* Exercises to complete:
A. From the Senate bill report on SB 6518, copy the passage starting at "Law & Justice, February" and ending at "Rasmussen and Haugen.".
B. According to the Senate bill report on SB 6518, at what level is rape in the second degree sentenced?
C. Based on the Senate bill report on SB 6518, does each statement agree with the text? Answer yes or no, and quote the words that decide it. (i) Witnesses gave testimony against the bill. (ii) Offenders convicted of either degree of rape may receive the Special Sex Offender Sentencing Alternative. (iii) A fiscal note was requested on January 14, 1998.

* Document extract:
-*-*-
SENATE BILL REPORT

                   SB 6518

              As Reported By Senate Committee On:

                Law & Justice, February 5, 1998

 

Title:  An act relating to rape.

 

Brief Description:  Increasing penalties for second degree rape.

 

Sponsors:  Senators Roach, Benton, Long, Oke, Zarelli, Rossi, Sellar, Snyder, Johnson, Horn, McDonald, Hale, Strannigan, McCaslin, Prentice, Schow, Fraser, Deccio, Swecker, Morton, Goings, Bauer, Rasmussen and Haugen.

 

Brief History:

Committee Activity:  Law & Justice:  1/22/98, 2/5/98 [DPS].

 

SENATE COMMITTEE ON LAW & JUSTICE

 

Majority Report:  That Substitute Senate Bill No. 6518 be substituted therefor, and the substitute bill do pass.

  Signed by Senators Roach, Chair; Johnson, Vice Chair; Fairley, Goings, Hargrove, Kline, Long, McCaslin, Stevens, Thibaudeau and Zarelli.

 

Staff:  Aldo Melchiori (786-7439)

 

Background:  Rape in the first degree is committed by a person who engages in sexual intercourse by forcible compulsion where the rapist or an accessory uses a deadly weapon or what appears to be a deadly weapon, kidnaps the victim, inflicts serious physical injury, or feloniously enters a building or vehicle where the victim is located.

 

Rape in the second degree is committed by a person who engages in sexual intercourse by forceable compulsion, when the victim is incapable of consent by reason of physical helplessness or mental incapacity, when the victim is developmentally disabled by a person with supervisory authority, when the perpetrator is a health care provider and the victim is a patient or client and the rape occurs during treatment, or when the victim is a resident of a facility for mentally disordered or chemically dependant persons and the rapist has supervisory authority.

 

Both degrees of rape are class A felonies and "strikes" under the persistent offender provisions.  Rape in the first degree is sentenced at level XII (93 to 123 months for a first offense).  Rape in the second degree is sentenced at level XI (78 to 102 months for a first offense).  Offenders convicted for either degree of rape are not eligible for the Special Sex Offender Sentencing Alternative.

 

It has been proposed that when a perpetrator renders the victim incapable of consent through some action, it would be more appropriate to consider the offense rape in the first degree.

 

Summary of Substitute Bill:  When the victim is incapable of consent by reason of being physically helpless or mentally incapacitated because of the actions of the perpetrator, it is rape in the first degree. 

 

Substitute Bill Compared to Original Bill:  The original bill changed the statutory scheme so that there were only two degrees of rape.  The prior first degree and second degree rape statutes were consolidated into rape in the first degree.

 

Rape in the second degree occurred when a person engaged in sexual intercourse with another person not married to the perpetrator (a) when the victim did not consent and clearly communicated the lack of consent by words or conduct or (b) there was a threat of substantial unlawful harm to property rights of the victim.  Rape in the second degree remained a class C felony, ranked at level V on the sentencing grid.

 

Appropriation:  None.

 

Fiscal Note:  Requested on January 14, 1998.

 

Effective Date:  Ninety days after adjournment of session in which bill is passed.

 

Testimony For:  The language gives guidance to prosecutors making charging decisions. Violent criminals need to be kept off the street.  Proportionality is provided for crimes during which the offender affirmatively acts to disable a victim versus when the offender happens upon a hapless victim.

 

Testimony Against:  None.

 

Testified:  PRO: Steve Jones; Cris Owsley; Barbara Eacret; Maggie Warren, SAFER.
-*-*-
* Supplied data:
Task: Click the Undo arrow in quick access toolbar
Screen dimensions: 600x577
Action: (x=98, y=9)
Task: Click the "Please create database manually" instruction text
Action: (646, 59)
-*-*-
* Results of the exercise:
A.
Law & Justice, February 5, 1998

 

Title:  An act relating to rape.

 

Brief Description:  Increasing penalties for second degree rape.

 

Sponsors:  Senators Roach, Benton, Long, Oke, Zarelli, Rossi, Sellar, Snyder, Johnson, Horn, McDonald, Hale, Strannigan, McCaslin, Prentice, Schow, Fraser, Deccio, Swecker, Morton, Goings, Bauer, Rasmussen and Haugen.

B. Level XI (78 to 102 months for a first offense).

C.
(i) No: "Testimony Against: None."
(ii) No: "Offenders convicted for either degree of rape are not eligible for the Special Sex Offender Sentencing Alternative."
(iii) Yes: "Fiscal Note: Requested on January 14, 1998."